Un peu comme pour les palefreniers et les entraîneurs, Kevin, l’un des parieurs de courses de chevaux canadien les plus en succès de mémoire récente, a consacré BEAUCOUP d’heures à maîtriser son métier.

« Quand je me suis marié et que j’ai eu des enfants, je faisais généralement la plupart de mes dossiers et de mes programmes tard le soir, lorsque mes enfants étaient au lit. La plupart du temps, cela signifiait rester debout pour travailler jusqu’à au moins quatre heures du matin », partage-t-il. « Je n’avais certainement pas autant de temps pour cela après l’arrivée des enfants, mais c’était un travail stressant et il n’y avait pas de raccourcis. J’ai eu beaucoup de bonnes années mais il y a eu aussi des années de pertes. Des années où vous avez perdu de l’argent après avoir travaillé toute l’année, pensez-y », raconte-t-il.

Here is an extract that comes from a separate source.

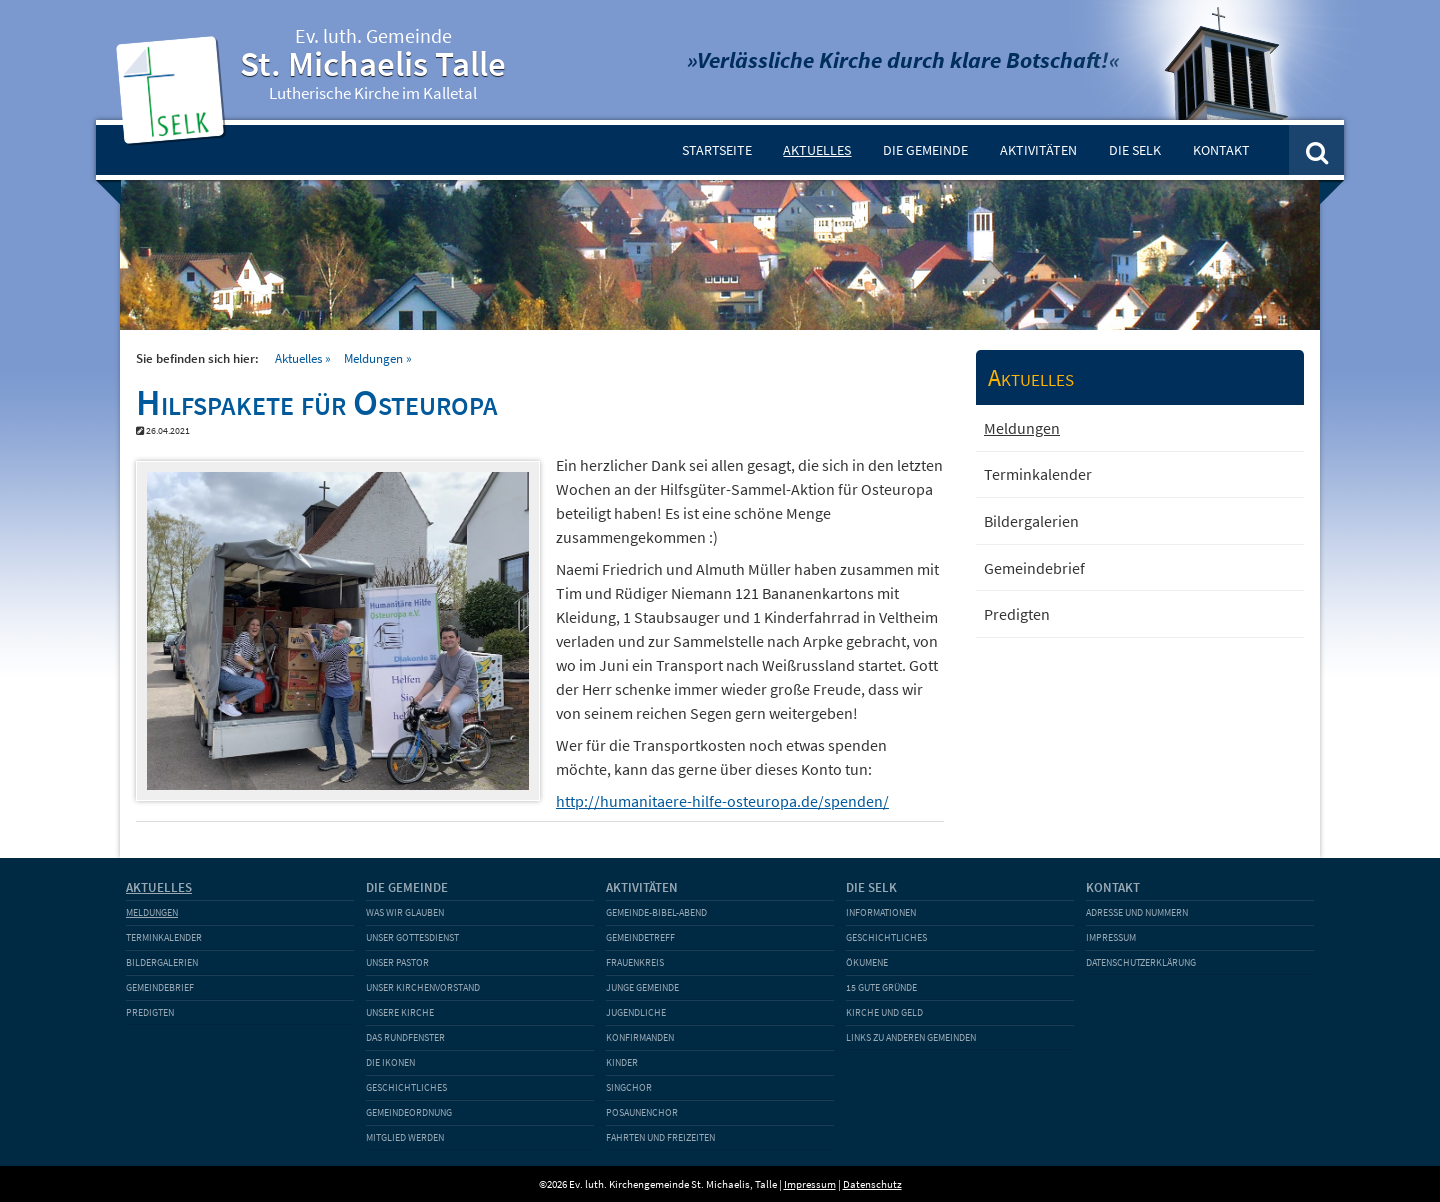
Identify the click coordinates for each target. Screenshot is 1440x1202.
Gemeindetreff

Pourquoi quelqu’un choisirait-il de vivre un style de vie aussi difficile, pourrait-on se demander ?

« Le meilleur conseil que j’ai jamais reçu est celui de l’un des conducteurs les plus titrés à avoir jamais couru sur le circuit de l’OJC », partage-t-il. « C’était un soir après les courses… J’étais encore jeune. Je n’étais pas encore sûr d’essayer de faire ça à plein temps. Ce soir-là, je lui ai demandé directement si c’était un métier qui valait la peine d’être poursuivi. Il m’a regardé droit dans les yeux et m’a répondu : « Tu en auras toujours pour ton argent ici ». Et c’était tout ce que j’avais besoin d’entendre. Je n’avais pas besoin d’entendre que ce type faisait ceci et que cet autre faisait cela… dis-le-moi simplement. Et c’est à ce moment-là que j’ai commencé à travailler.

« À l’époque, mon père avait, pour moi, un emploi qui m’attendait pour débuter à la Bourse de Toronto… un emploi de bas niveau… apprendre la « game ». J’étais intéressé par la bourse et j’étais très bon en mathématiques, mais ce sont les mots de ce conducteur qui m’ont orienté dans cette autre direction. »

« C’était vraiment tout ce que j’avais besoin d’entendre. Mais je sais que ce n’est pas toujours un sport parfait, et j’ai même dit un jour ceci aux « preneurs de décisions : « Il va se donner des numéros de téléphone ici. Il y aura des numéros de téléphone 50 ans après notre départ, si ce jeu est toujours là, et il y avait des numéros de téléphone 50 ans avant notre arrivée. Il y aura toujours des numéros de téléphone qui seront donnés. Ce sont des courses où vous n’obtenez pas votre juste chance, car vous ne pouvez pas contrôler chaque individu. Cela fait juste partie de ce jeu… ils seront là. Mais je leur ai dit : « Ils ne peuvent tout simplement pas être là huit fois par soir ».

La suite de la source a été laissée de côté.